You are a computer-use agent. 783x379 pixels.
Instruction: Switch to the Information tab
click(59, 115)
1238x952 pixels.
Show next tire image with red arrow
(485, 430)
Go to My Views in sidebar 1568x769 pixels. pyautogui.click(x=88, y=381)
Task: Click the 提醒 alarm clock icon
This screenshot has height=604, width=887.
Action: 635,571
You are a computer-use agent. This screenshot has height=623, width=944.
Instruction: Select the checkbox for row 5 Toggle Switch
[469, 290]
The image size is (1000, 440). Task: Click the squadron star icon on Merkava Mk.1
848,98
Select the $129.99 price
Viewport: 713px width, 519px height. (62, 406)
* * * * *
Transcribe the material above word for word.

You are a computer-use agent. 783x379 pixels.
Instruction: Switch to the Information tab
click(59, 115)
1238x952 pixels.
Show next tire image with red arrow
(485, 430)
Go to My Views in sidebar 1568x769 pixels. pyautogui.click(x=88, y=381)
Task: Click the 提醒 alarm clock icon
This screenshot has height=604, width=887.
Action: 635,571
You are a computer-use agent. This screenshot has height=623, width=944.
Instruction: Select the checkbox for row 5 Toggle Switch
[469, 290]
The image size is (1000, 440). Task: Click the squadron star icon on Merkava Mk.1
848,98
Select the $129.99 price
Viewport: 713px width, 519px height. (62, 406)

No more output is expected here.